* [DATASET ENTRIES]

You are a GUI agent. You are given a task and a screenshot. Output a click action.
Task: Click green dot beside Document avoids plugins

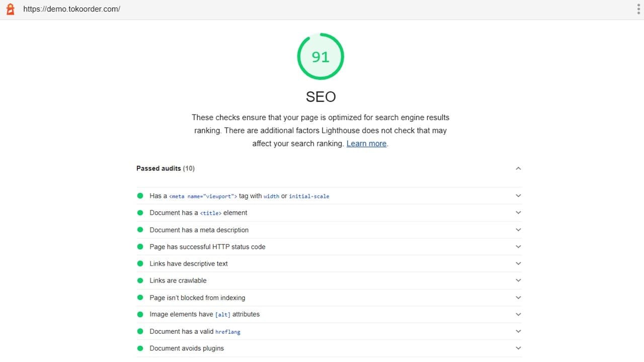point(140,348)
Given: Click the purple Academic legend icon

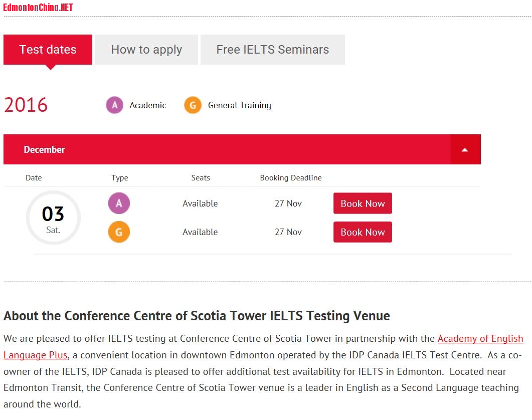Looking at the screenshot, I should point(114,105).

* [THE TASK]
Reproduce every line of the data above, exactly as it stands, but not the pictures.

* [RESPONSE TO THE EXERCISE]
You are a GUI agent. You are given a task and a screenshot. Output a click action.
Task: Click green dot beside Document avoids plugins

point(140,348)
Given: Click the purple Academic legend icon

Looking at the screenshot, I should point(114,105).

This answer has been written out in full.